Provided passage:

`last` function when the timestamp is the same

marcogroot · April 18, 2024, 6:08am

Hey all,

Say i have a dataset of 100,000,000 rows, many of which share the same timestamp. If i call the last function on them, say last(id, timestamp), is there deterministic behaviour to determine what the last value produced will be? Or alternatively, can we provide a third column to break these ties.

Thanks!

jonatasdp · April 18, 2024, 12:32pm

Hi @marcogroot , my understanding is that if you create an index, it will automatically be deterministic as it will use the index to find the last.

I’m not sure if I understand the third column idea. Do you already have the data? Would it be like a time frame which should wrap the last from?

marcogroot · April 18, 2024, 3:29pm

I have a service which is consuming data that has a timestamp column, and a sequence_number column which indicates the order which the data was created (lower number means created first).

My question is If my service consumes a record and stores it in the database, if i then consume another record that has the SAME timestamp but a lower sequence_number (since it was created first in an external service), can i make it so that the lower sequence_number item is chosen with higher priority when using the last function?

For example

last(id, timestamp, sequence_number) // sort with sequence_number if timestamp is the same

jonatasdp · April 29, 2024, 1:21pm

Hey @marcogroot , I guess you can impose it by adding the proper order by:

last(id, timestamp)
...
from ... 
order by timestamp, sequence_number.

Would it work?

Exercise:
Put this sentence from the forum thread about the `last` function into German: "I’m not sure if I understand the third column idea." The material has nothing to do with the forum thread about the `last` function.

Exercise data:

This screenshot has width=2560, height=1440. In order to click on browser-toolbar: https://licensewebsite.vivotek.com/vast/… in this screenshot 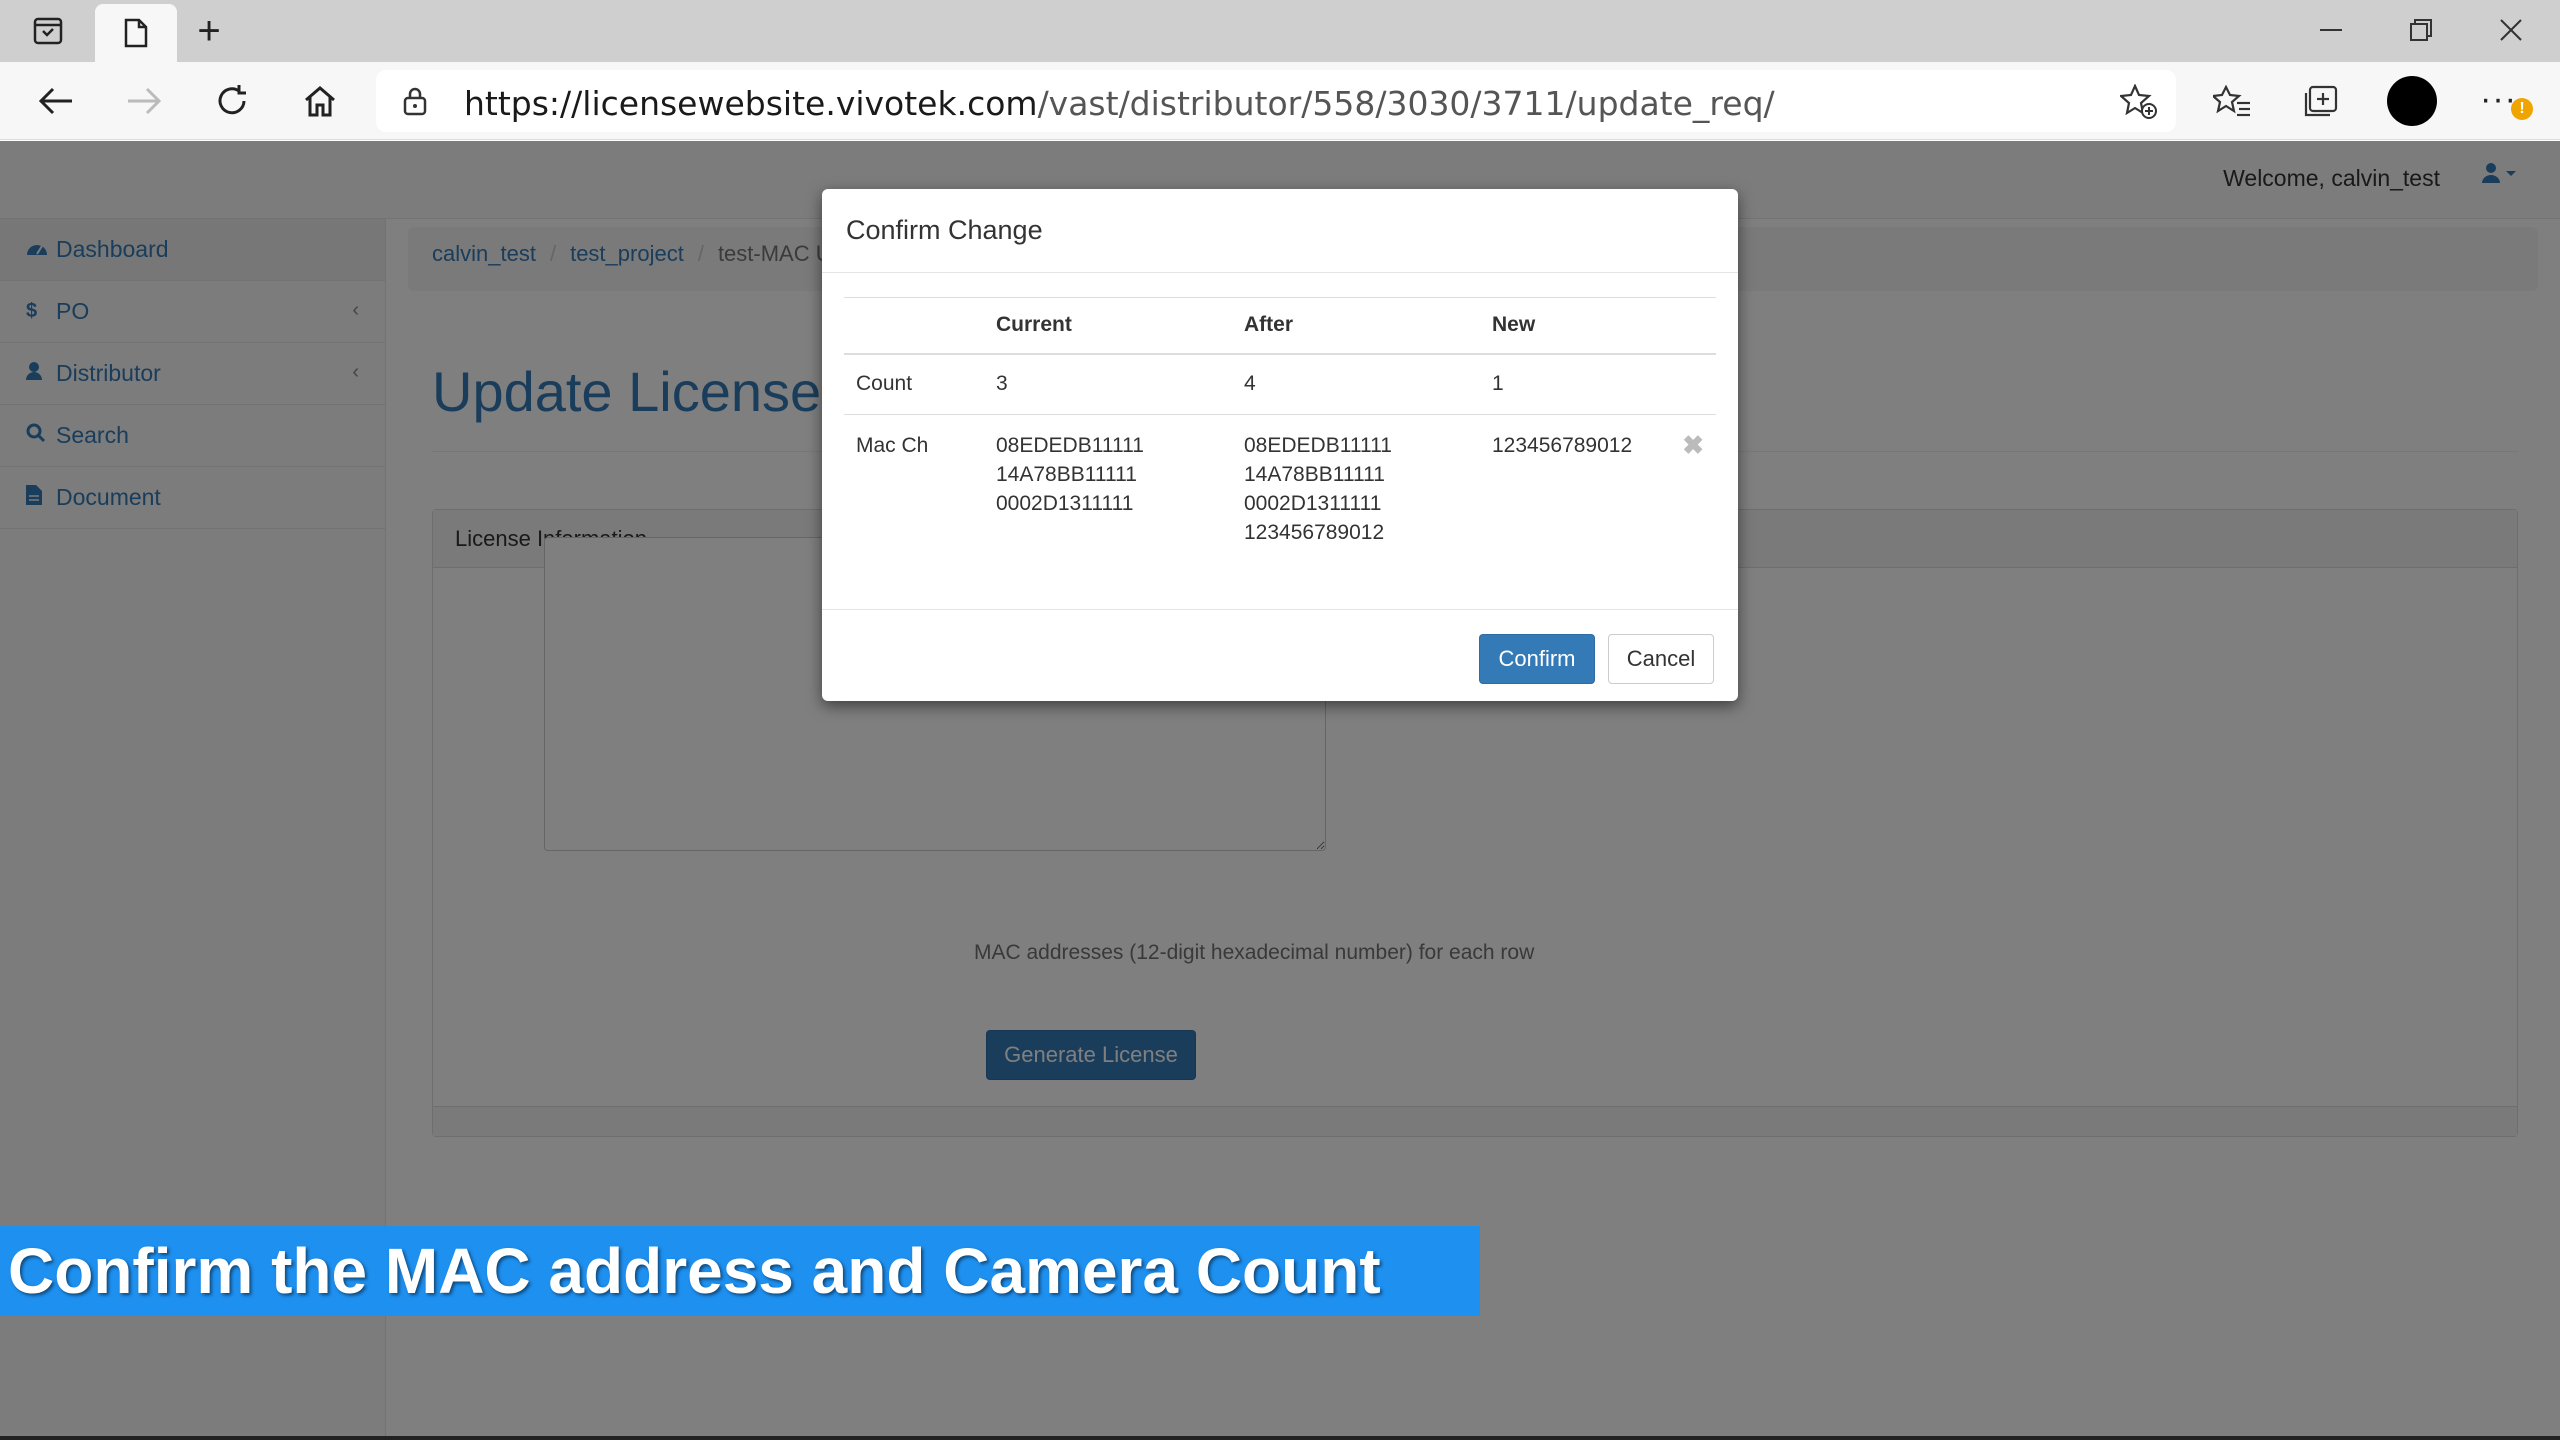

Solution to this task:
Ich bin mir nicht sicher, ob ich die Idee mit der dritten Spalte verstehe.